Common Commitment Management Scenarios

Discontinue use of provisioned throughput

To end use of provisioned throughput, and prevent hourly overage charges after commitment expiration, stop any charges after the current commitments are expired, two steps must be taken:

  1. Set the renewal policy on all commitments to Don't autorenew.
  2. Delete the provisioned deployments using the quota.

Move a commitment/deployment to a new resource in the same subscription/region

It isn't possible in Azure AI Foundry to directly move a deployment or a commitment to a new resource. Instead, a new deployment needs to be created on the target resource and traffic moved to it. There will need to be a commitment purchased established on the new resource to accomplish this. Because commitments are charged up-front for a 30-day period, it's necessary to time this move with the expiration of the original commitment to minimize overlap with the new commitment and “double-billing” during the overlap.

There are two approaches that can be taken to implement this transition.

Option 1: No-Overlap Switchover

This option requires some downtime, but requires no extra quota and generates no extra costs.

Steps Notes
Set the renewal policy on the existing commitment to expire This will prevent the commitment from renewing and generating further charges
Before expiration of the existing commitment, delete its deployment Downtime will start at this point and will last until the new deployment is created and traffic is moved. You'll minimize the duration by timing the deletion to happen as close to the expiration date/time as possible.
After expiration of the existing commitment, create the commitment on the new resource Minimize downtime by executing this and the next step as soon after expiration as possible.
Create the deployment on the new resource and move traffic to it

Option 2: Overlapped Switchover

This option has no downtime by having both existing and new deployments live at the same time. This requires having quota available to create the new deployment, and will generate extra costs for the duration of the overlapped deployments.

Steps Notes
Set the renewal policy on the existing commitment to expire Doing so prevents the commitment from renewing and generating further charges.
Before expiration of the existing commitment:
1. Create the commitment on the new resource.
2. Create the new deployment.
3. Switch traffic
4. Delete existing deployment
Ensure you leave enough time for all steps before the existing commitment expires, otherwise overage charges will be generated (see next section) for options.

If the final step takes longer than expected and will finish after the existing commitment expires, there are three options to minimize overage charges.

  • Take downtime: Delete the original deployment then complete the move.
  • Pay overage: Keep the original deployment and pay hourly until you have moved off traffic and deleted the deployment.
  • Reset the original commitment to renew one more time. This will give you time to complete the move with a known cost.

Both paying for an overage and resetting the original commitment will generate charges beyond the original expiration date. Paying overage charges might be cheaper than a new one-month commitment if you only need a day or two to complete the move.
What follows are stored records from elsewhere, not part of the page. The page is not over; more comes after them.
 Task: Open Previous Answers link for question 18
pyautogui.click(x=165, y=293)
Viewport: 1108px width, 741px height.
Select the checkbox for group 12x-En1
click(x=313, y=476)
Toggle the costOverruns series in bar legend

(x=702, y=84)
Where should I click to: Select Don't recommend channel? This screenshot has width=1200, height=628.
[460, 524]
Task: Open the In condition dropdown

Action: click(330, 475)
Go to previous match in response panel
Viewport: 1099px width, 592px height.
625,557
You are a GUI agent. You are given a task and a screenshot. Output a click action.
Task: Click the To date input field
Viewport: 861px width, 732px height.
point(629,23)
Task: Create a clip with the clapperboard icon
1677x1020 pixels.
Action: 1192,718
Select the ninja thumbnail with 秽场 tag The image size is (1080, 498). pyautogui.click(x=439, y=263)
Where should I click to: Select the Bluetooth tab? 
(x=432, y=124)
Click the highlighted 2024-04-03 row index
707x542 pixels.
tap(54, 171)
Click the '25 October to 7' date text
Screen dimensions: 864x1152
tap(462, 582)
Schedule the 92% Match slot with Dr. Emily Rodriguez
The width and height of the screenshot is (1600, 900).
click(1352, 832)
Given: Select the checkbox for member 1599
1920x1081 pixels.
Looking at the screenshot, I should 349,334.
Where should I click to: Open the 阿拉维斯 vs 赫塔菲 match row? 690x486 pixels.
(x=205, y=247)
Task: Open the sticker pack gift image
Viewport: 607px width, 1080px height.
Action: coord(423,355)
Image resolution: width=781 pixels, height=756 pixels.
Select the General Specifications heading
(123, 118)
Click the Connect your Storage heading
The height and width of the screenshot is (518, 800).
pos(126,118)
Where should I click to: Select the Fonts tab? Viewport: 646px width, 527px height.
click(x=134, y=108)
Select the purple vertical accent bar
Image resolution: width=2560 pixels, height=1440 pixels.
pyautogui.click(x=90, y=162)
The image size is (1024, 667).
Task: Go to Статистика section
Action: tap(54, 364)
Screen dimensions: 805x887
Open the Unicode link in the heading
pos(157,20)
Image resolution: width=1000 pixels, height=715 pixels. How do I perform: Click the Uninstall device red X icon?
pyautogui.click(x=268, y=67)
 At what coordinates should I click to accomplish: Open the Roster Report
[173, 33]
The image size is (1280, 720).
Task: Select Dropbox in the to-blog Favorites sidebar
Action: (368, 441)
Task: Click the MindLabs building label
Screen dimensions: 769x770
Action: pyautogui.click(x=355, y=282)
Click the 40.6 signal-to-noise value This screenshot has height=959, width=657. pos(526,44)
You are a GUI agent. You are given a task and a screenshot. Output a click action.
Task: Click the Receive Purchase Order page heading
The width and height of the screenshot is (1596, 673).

Compare the costs of both options to find the lowest-cost approach.

Move the deployment to a new region and or subscription

The same approaches apply in moving the commitment and deployment within the region, except that having available quota in the new location will be required in all cases.

View and edit an existing resource

In Azure AI Foundry, select Management center > Quota > Provisioned > Manage commitments and select a resource with an existing commitment to view/change it.